I came from Oxford where I was born as the youngest into a liberal family comprising of 2 siblings and my mother and father. I had a secular upbringing and went to Oxford Boys school which can boast amongst its illustrious ex-pupils the mythical Lawrence of Arabia. It was definitely an “Old School” style of Oxford English school which greatly encouraged its intake to think for themselves and question the order of the world. Something I failed to appreciate or understand until years later, and something I will be eternally grateful for. Those were, without doubt, important formative years and was where I made my first foray into music with my school band The Angston Unit. An experimental synth duo heavily inspired and influenced by Kraftwerk, Eno, Yello and early The Human League.

As to where as I’m going? I think as far as this physical body will possibly carry me into a future of new musical frontiers.

What preoccupies your mind these days?

The realization that so many of the things that I once thought of as important in life and previously occupied my mind aren’t really of paramount importance after all. The ability to let go and be in the moment with the things that matter. My love, my family, my friends and to simply live and savour the joy of existence.

Name a favourite taste, touch, sound, sight and smell.

My wife, my wife, my wife, my wife, and my wife.

Describe one of your most vivid dreams or nightmares.

Oh I have a couple of vivid reoccurring ones if I may list more than one.

The first and oldest, and BTW is one I’ve not had since I was a small kid: In my dream I’m crossing the crest of a sand dune in an endless desert. I’m wading down the slope up to my knees in the fine sand that is cascading all around me and I’m putting out my hand to steady myself. The sand is running through my fingers, but it’s not sand. It has a far more liquid texture, and it’s a feeling against my skin that I’d never before experienced in the dreaming or waking world, or come near to. Memory and years have blurred the dream, but it’s a feeling that I feel I’m always on the look out for.

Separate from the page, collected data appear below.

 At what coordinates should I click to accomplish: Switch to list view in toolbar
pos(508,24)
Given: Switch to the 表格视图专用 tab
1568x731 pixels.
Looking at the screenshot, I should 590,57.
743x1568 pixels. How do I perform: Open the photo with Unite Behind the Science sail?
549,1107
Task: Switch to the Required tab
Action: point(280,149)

The second, that was an often reoccurring dream from about five years ago, has me working in a vast open plan office. Cubical after identical cubical stretching as far as the eye can see. Then in come a group of men in suits, the men in black if you will, and they march on over to my workplace. Haul me up by my collar and after putting handcuffs on me lead me out while all heads turn to follow. It’s not spoken, but I know the reason they are there is that I’ve been found out. I’m not actually an adult in and an adult world. I’m just a big kid masquerading as one.

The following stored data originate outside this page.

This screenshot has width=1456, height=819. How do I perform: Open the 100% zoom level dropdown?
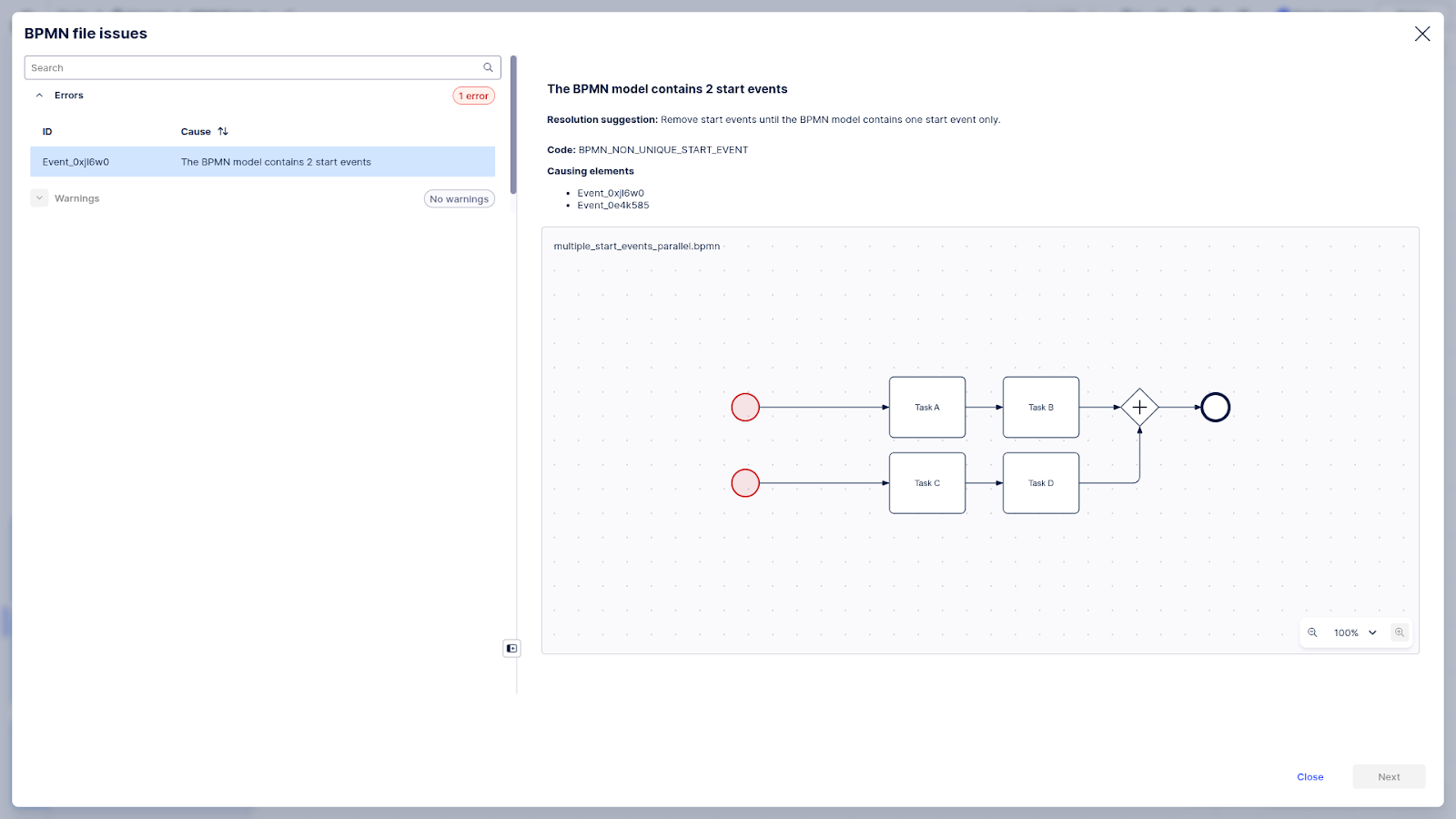1355,632
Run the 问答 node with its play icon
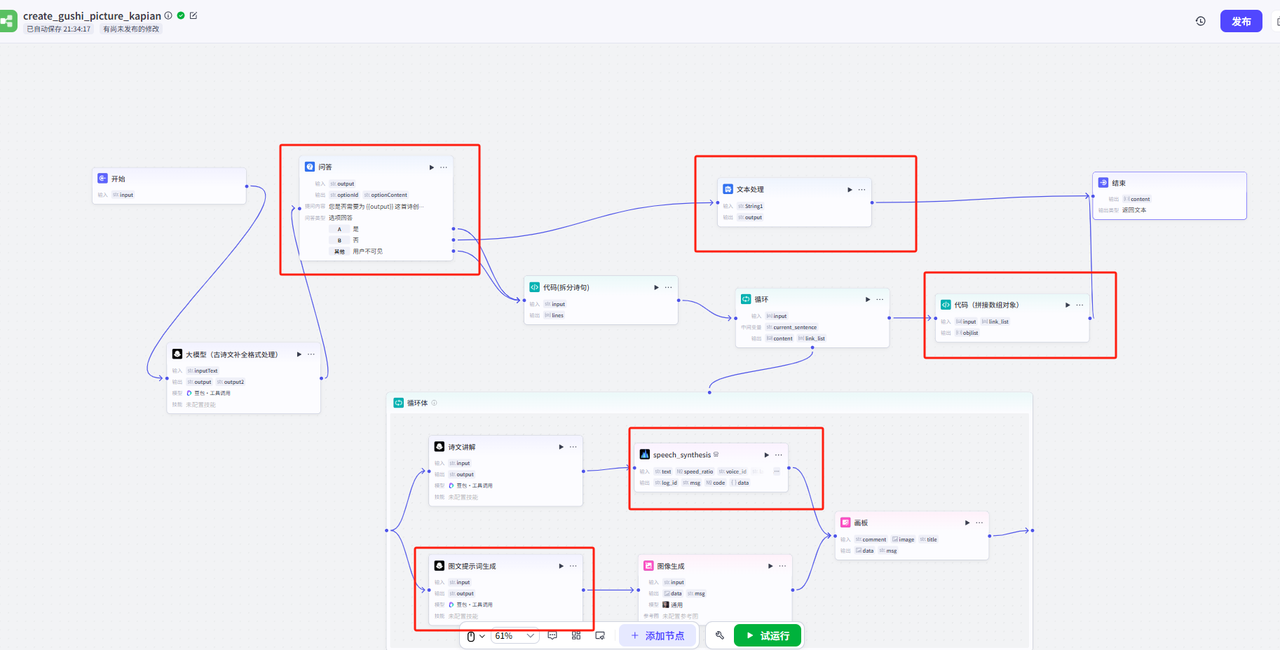1280x650 pixels. [431, 167]
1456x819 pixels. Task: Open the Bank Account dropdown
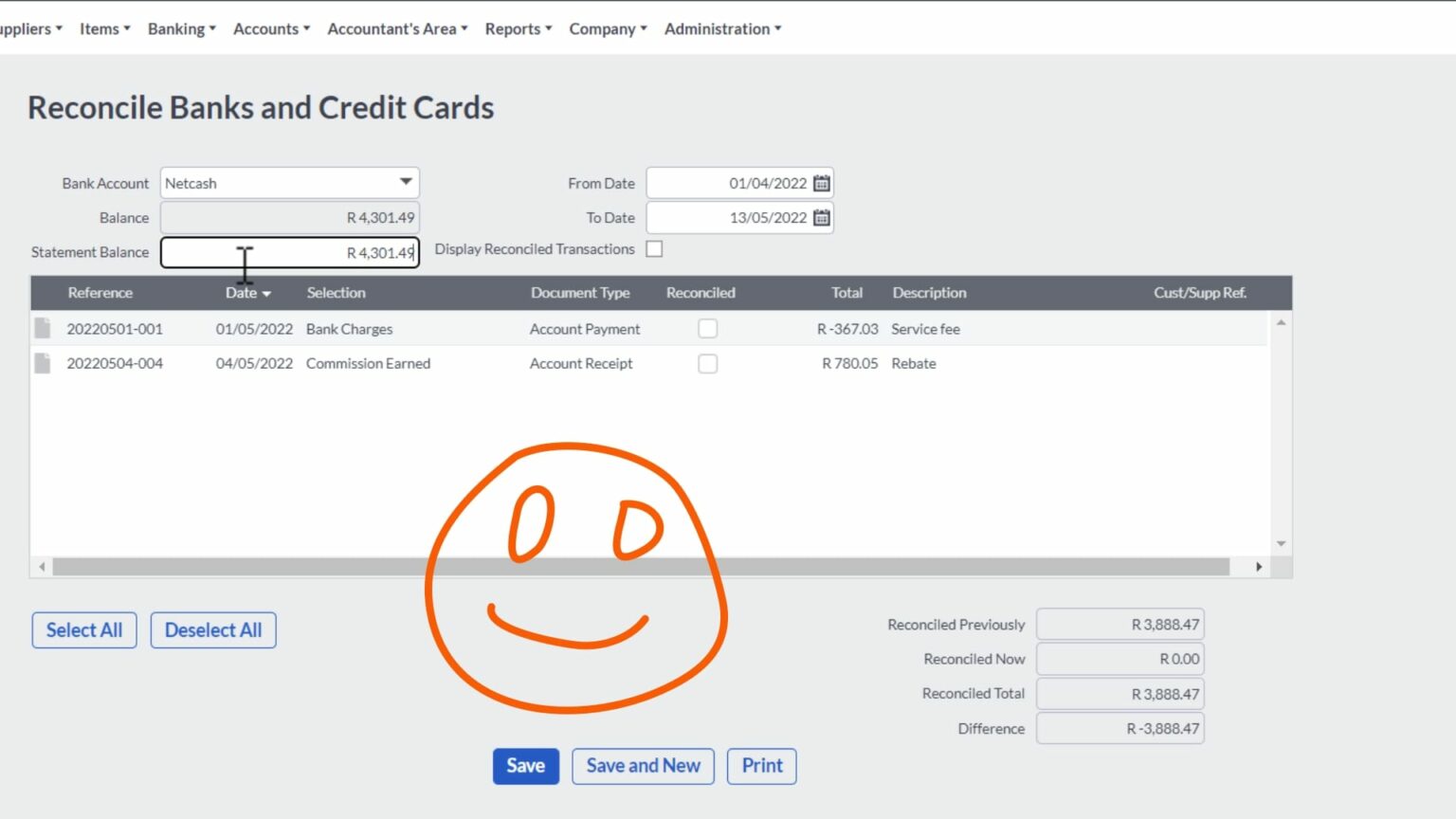coord(406,182)
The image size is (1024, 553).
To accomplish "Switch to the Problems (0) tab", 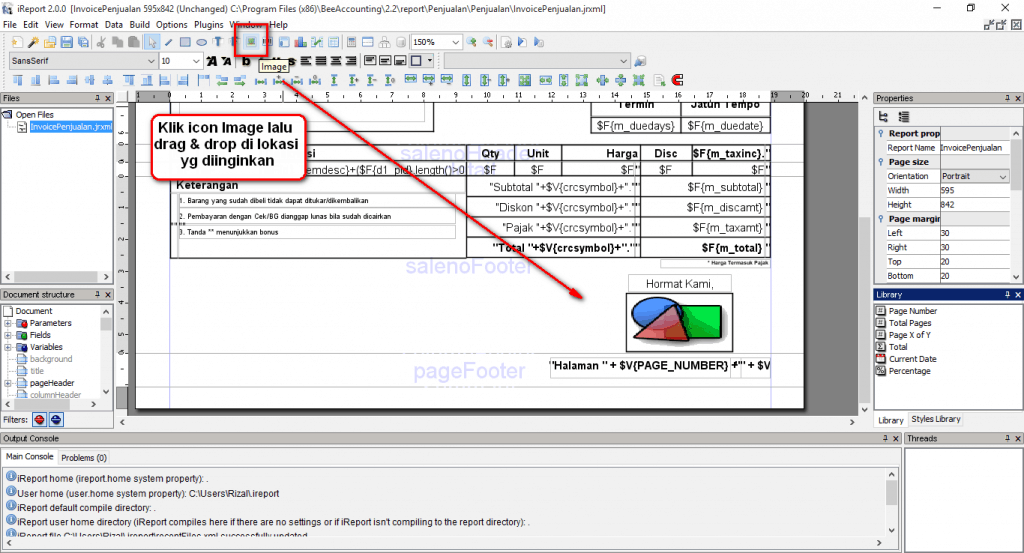I will point(84,457).
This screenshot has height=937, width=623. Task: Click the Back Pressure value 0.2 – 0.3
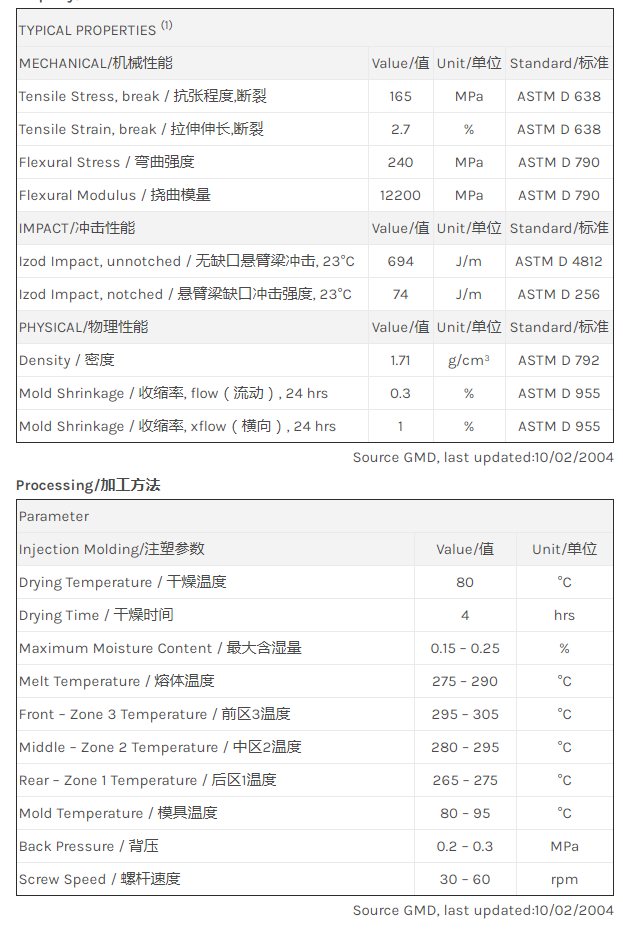coord(465,847)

Have you ever had an uncanny experience?

Many, but the first one that springs to mind is from sometime towards the end of the 80’s. I’d been recording over the weekend at a 16-track recording studio with the band Jake The Pilgrim who I played keyboards for. The studio was in a converted barn of an isolated farm somewhere in the depths of the Oxfordshire countryside. The session had run late but by midnight we were finally on our way home in our battered old transit van.

A dense fog had come up and we were carefully navigating the narrow lanes that led from the farm to the main road. Dense hedgerows lined the route and the night had an eerie feel to it. Someone had just said something about not wanting to be out on foot on a night like this when we had to brake sharply. We’d come upon a woman walking along the side of the road pushing a pram. Her back was to us and through the swirling mist we could see that both herself and the baby carriage had a vintage appearance. We all agreed later it looked very pre-WW2 in style, as did she. A bonnet masked her face and at no point did she look up or round at our approaching headlights.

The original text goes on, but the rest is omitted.